Short exercise
Duplicate the passage of the MIDI keyboard excerpt below between "Even better, at" and "fantastic budget option.", inclusive, word for word.

Choosing an appropriate MIDI keyboard to buy can be a challenge, though. There are many different MIDI keyboard models around, with varying features and price points.
While browsing through the offerings of recently released 25-key MIDI keyboards, the one that caught my eye was the Alesis v25. While not as well known as some other brands, the Alesis v25 offers a very solid list of features for its retail price.
Even better, at the time of writing, the Alesis v25 is surprisingly affordable. This makes it a steal for any budget-conscious or beginner music producer or DJ looking for a portable yet well-featured MIDI keyboard.
Of course, choosing a MIDI keyboard is an incredibly important decision in starting your music career, which is why I’ve also included some tips on how you can make your ultimate decision. There are plenty of other fantastic options to choose from at this price point for a 25-key MIDI keyboard, which I’ve included below.
That being said, for most beginner and general use cases, I think almost everyone looking for a small and portable MIDI controller will be satisfied with the features and feel of the Alesis v25. I personally definitely recommend it as a fantastic budget option.
How to Choose A MIDI Controller: Some Key Decision-Making Tips
When choosing a MIDI controller, it can be easy to get lost in the sea of different models, prices, features, and sizes. While it can be exciting to explore all the different options out there, it’s important that when you finally choose which one to purchase, you do so with your intended use case and budget in mind.

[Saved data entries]
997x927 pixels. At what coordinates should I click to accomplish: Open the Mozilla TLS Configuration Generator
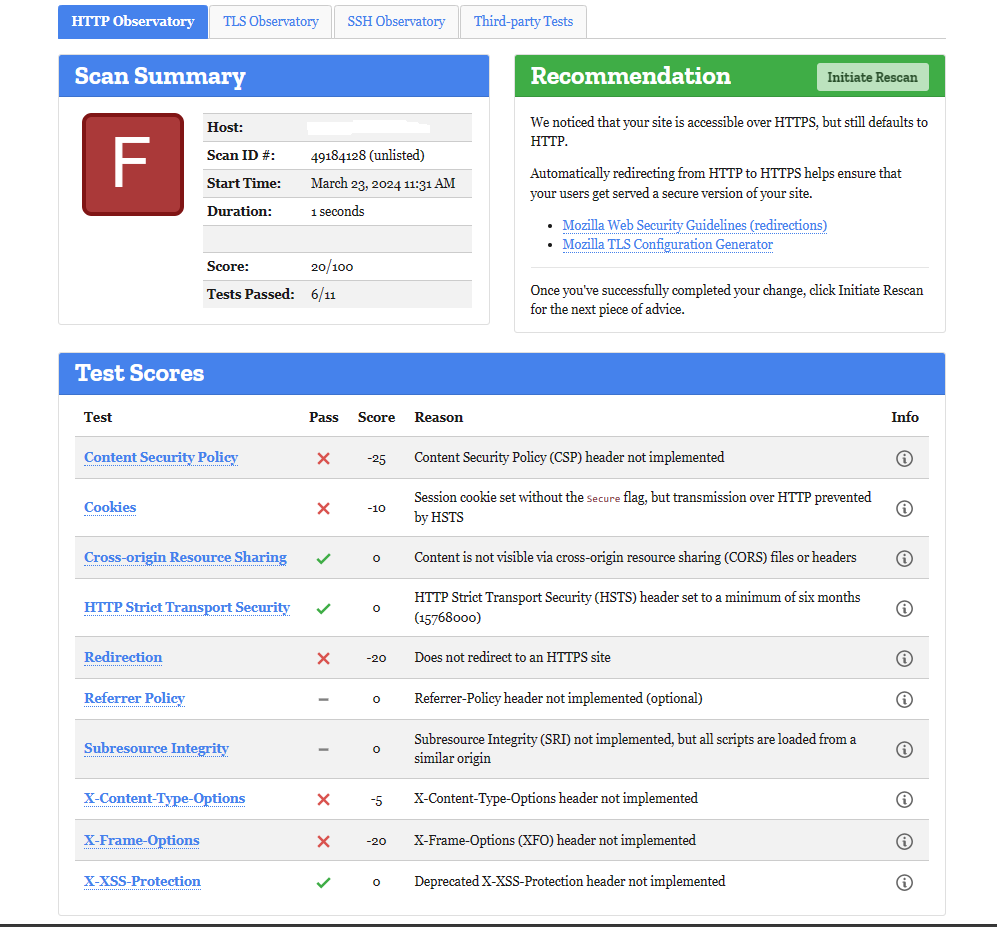coord(667,244)
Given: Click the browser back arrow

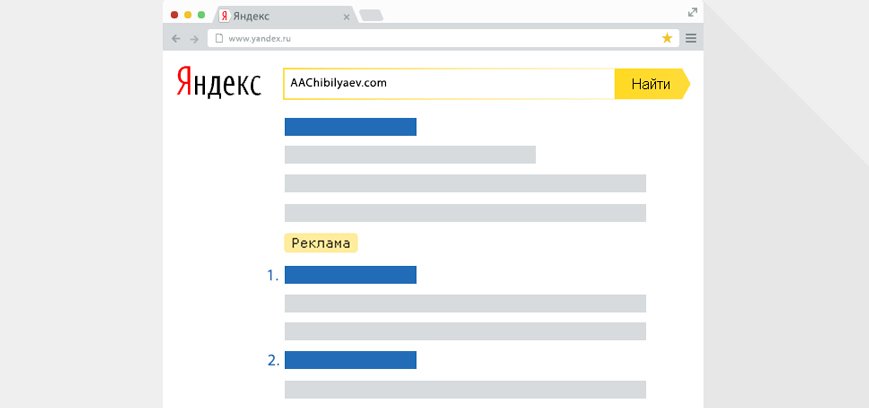Looking at the screenshot, I should click(176, 38).
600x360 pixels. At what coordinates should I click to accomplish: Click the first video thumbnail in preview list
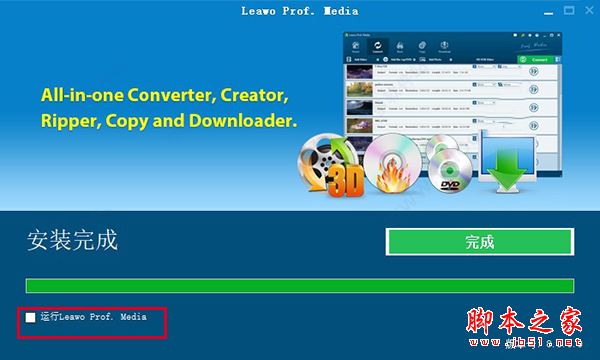click(359, 72)
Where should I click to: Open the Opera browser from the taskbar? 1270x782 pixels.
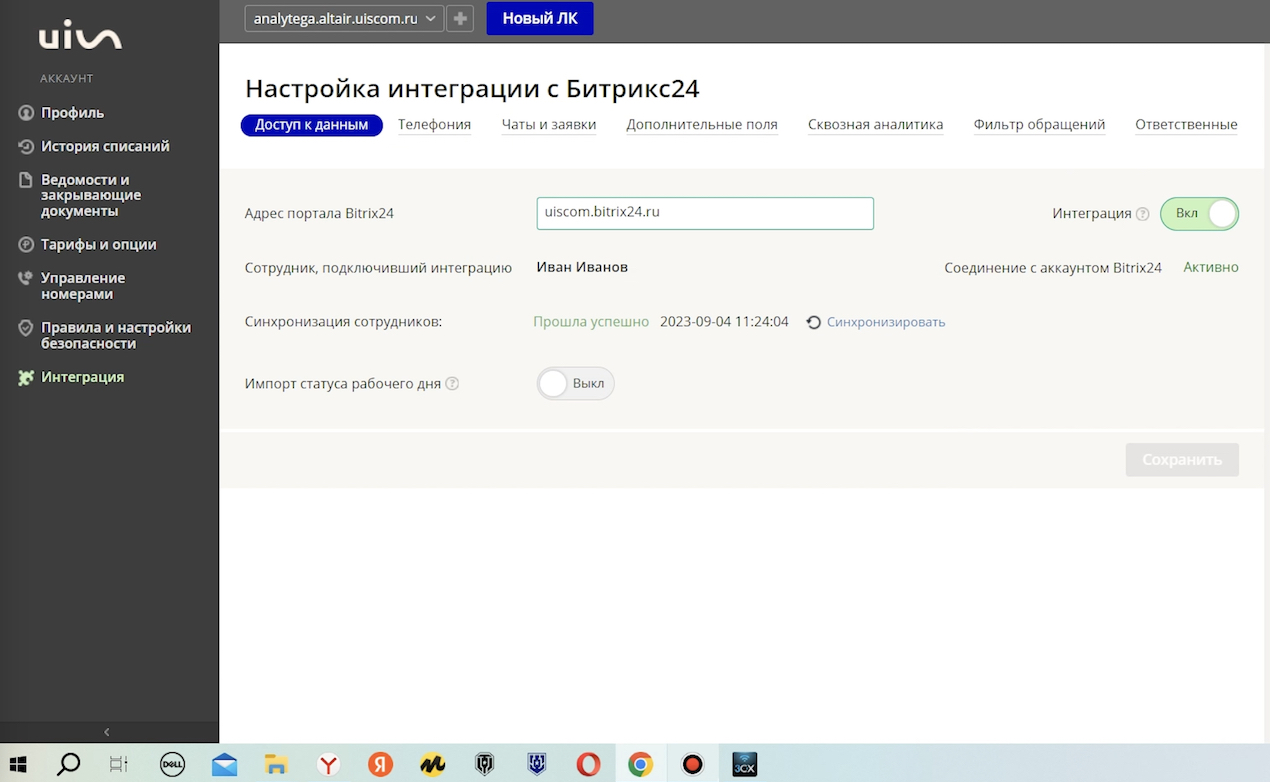tap(588, 765)
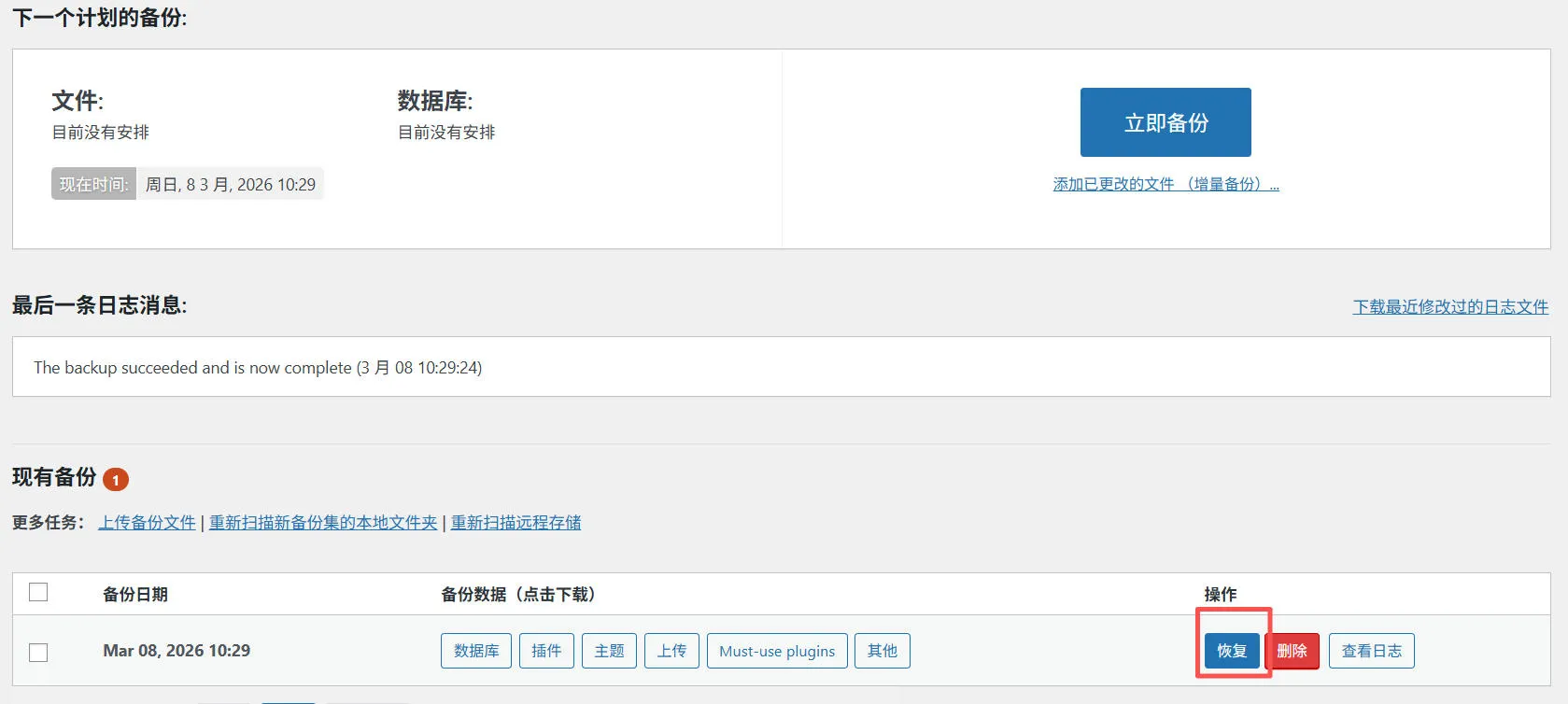Click the orange backup count badge
This screenshot has height=704, width=1568.
point(116,480)
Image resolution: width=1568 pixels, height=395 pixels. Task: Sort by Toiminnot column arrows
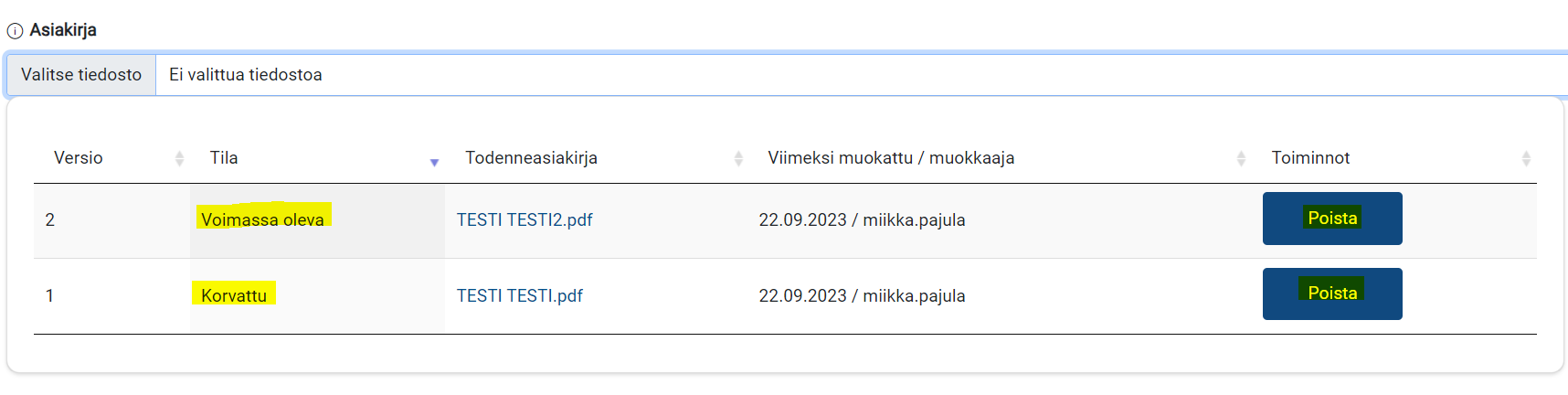[1526, 159]

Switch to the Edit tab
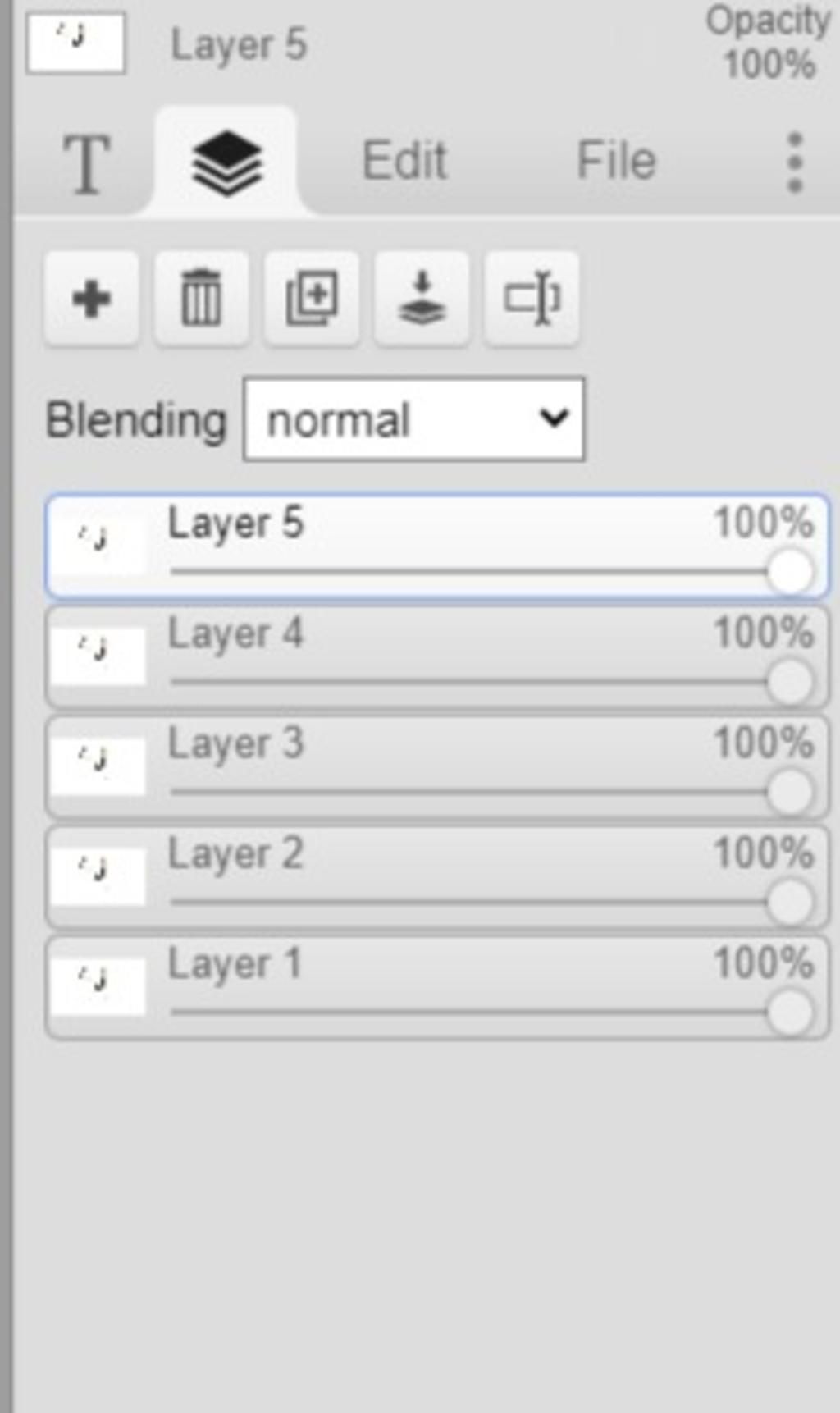(404, 160)
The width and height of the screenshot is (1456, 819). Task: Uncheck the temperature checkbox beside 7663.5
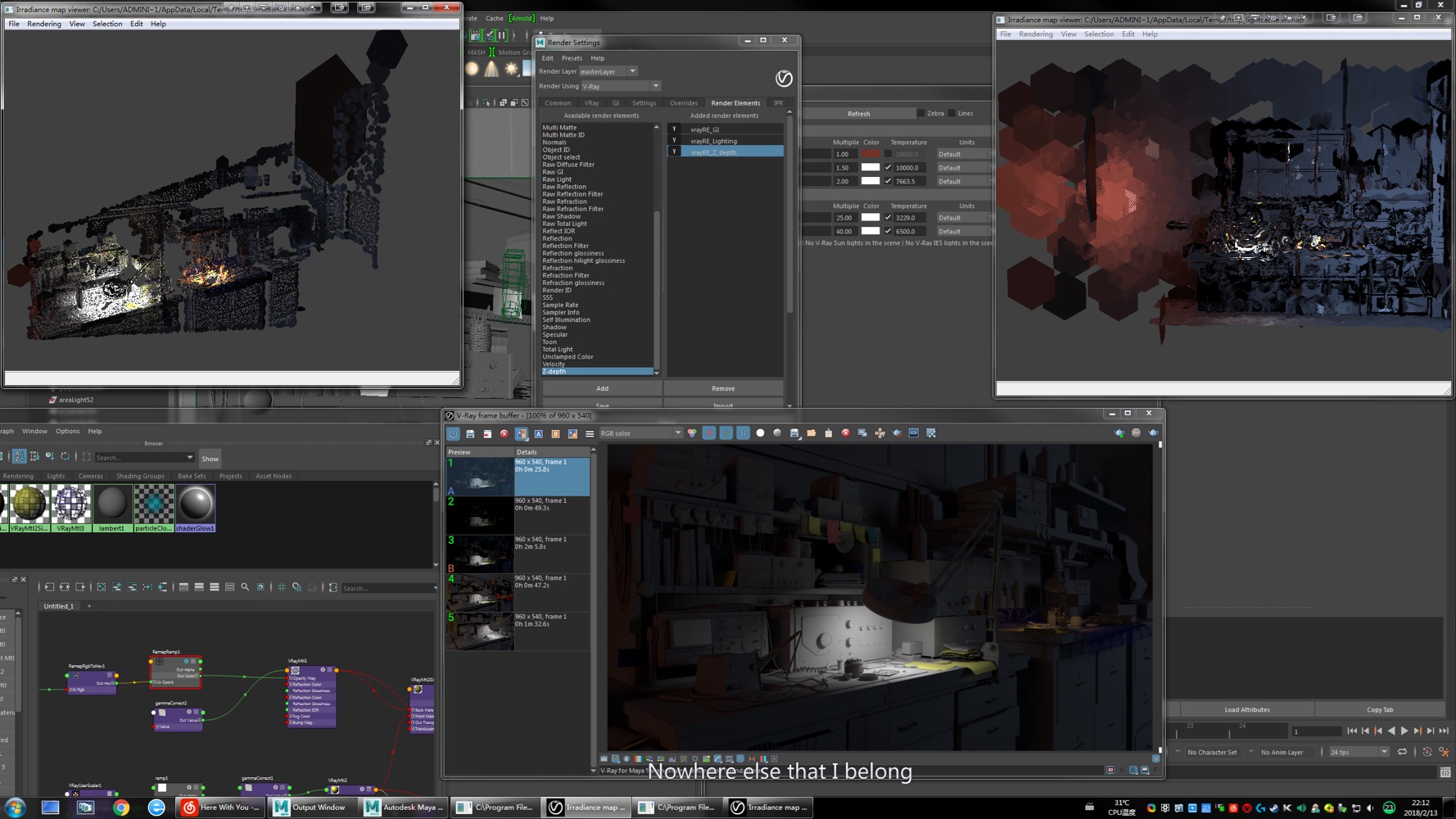[x=888, y=181]
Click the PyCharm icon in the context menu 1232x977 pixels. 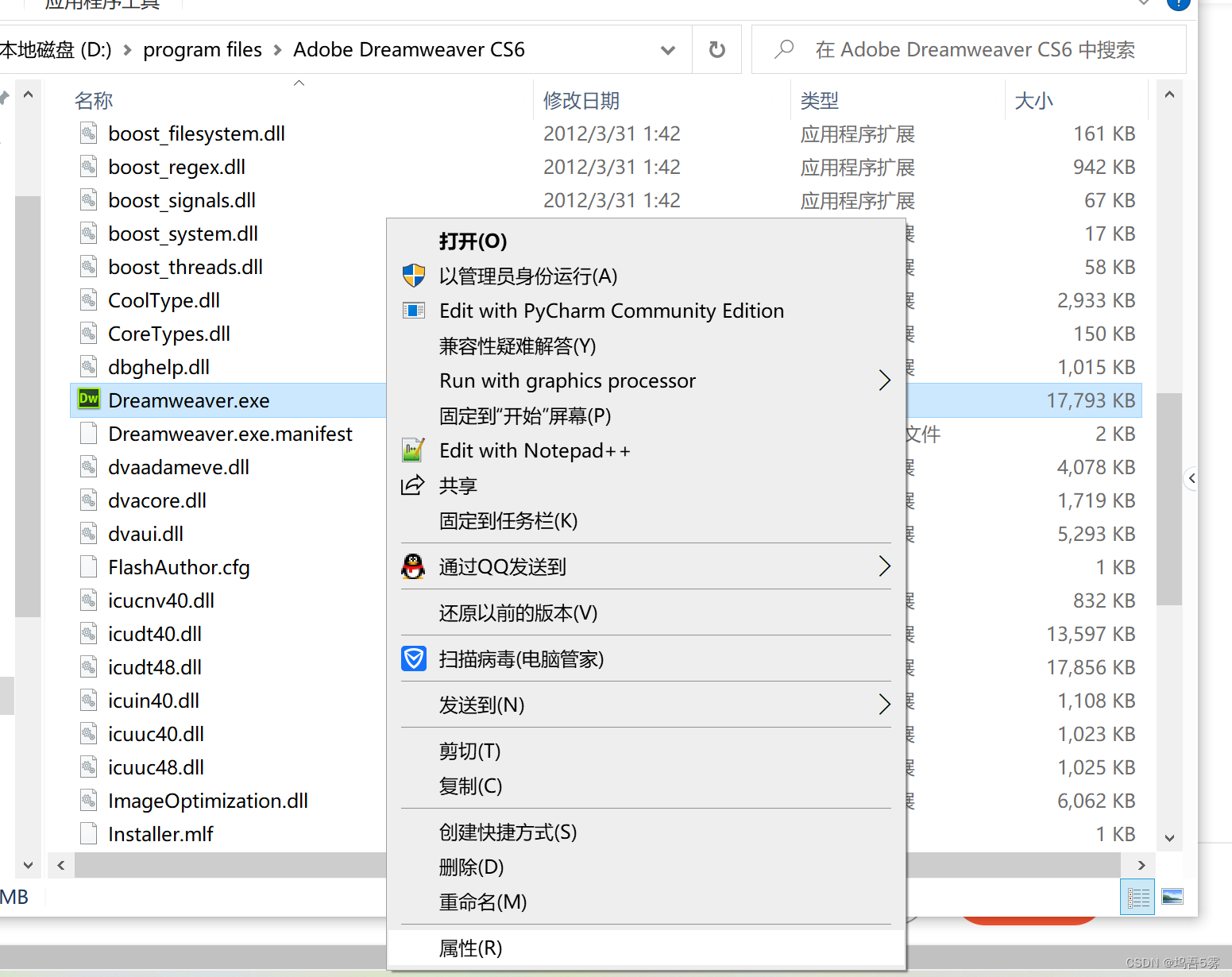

Output below
Even better, at the time of writing, the Alesis v25 is surprisingly affordable. This makes it a steal for any budget-conscious or beginner music producer or DJ looking for a portable yet well-featured MIDI keyboard.
Of course, choosing a MIDI keyboard is an incredibly important decision in starting your music career, which is why I’ve also included some tips on how you can make your ultimate decision. There are plenty of other fantastic options to choose from at this price point for a 25-key MIDI keyboard, which I’ve included below.
That being said, for most beginner and general use cases, I think almost everyone looking for a small and portable MIDI controller will be satisfied with the features and feel of the Alesis v25. I personally definitely recommend it as a fantastic budget option.